→ EXERCISE
Copy out every line between the one containing "Click the Instagram logo in header" and the one containing "tap(654, 104)", inclusive, keeping the requests unchanged but scaling each coordinate in the answers by 2.5 and rounding to a whole number, with halves rounded up. Leave the pictures out.

→ INPUT FOR THIS TASK
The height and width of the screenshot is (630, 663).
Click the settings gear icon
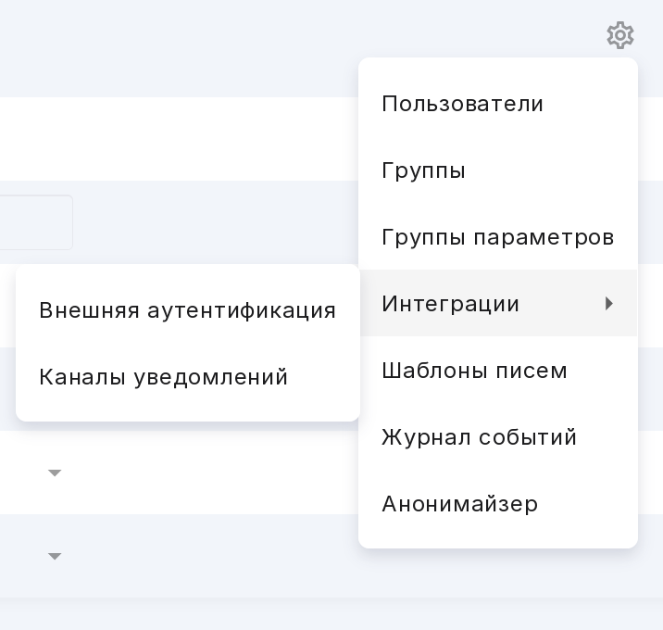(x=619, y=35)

...

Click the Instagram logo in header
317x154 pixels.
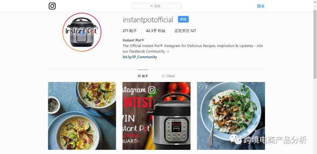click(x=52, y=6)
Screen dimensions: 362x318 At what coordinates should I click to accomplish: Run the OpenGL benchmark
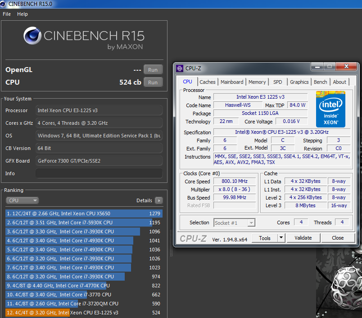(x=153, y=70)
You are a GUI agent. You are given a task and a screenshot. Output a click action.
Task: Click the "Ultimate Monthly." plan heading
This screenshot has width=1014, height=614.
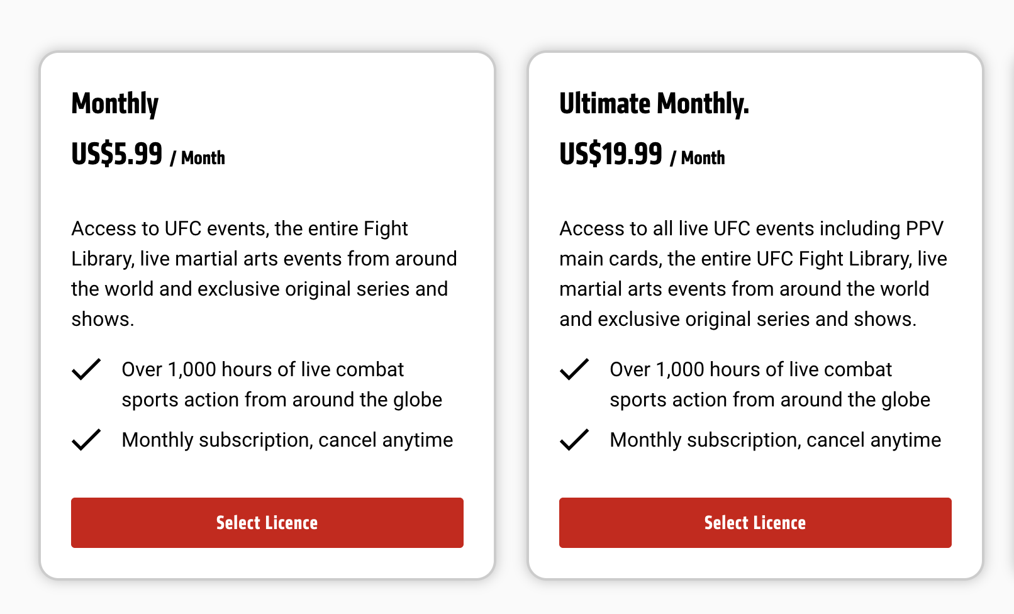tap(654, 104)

→ FULL ANSWER
Click the Instagram logo in header
317x154 pixels.
click(x=130, y=15)
Screen dimensions: 362x318 At what coordinates should I click to accomplish: Run the OpenGL benchmark
(x=383, y=175)
You are a GUI agent. You are given a task and a screenshot. Output a click action.
Task: Click the "Ultimate Monthly." plan heading
This screenshot has width=1014, height=614.
tap(1635, 260)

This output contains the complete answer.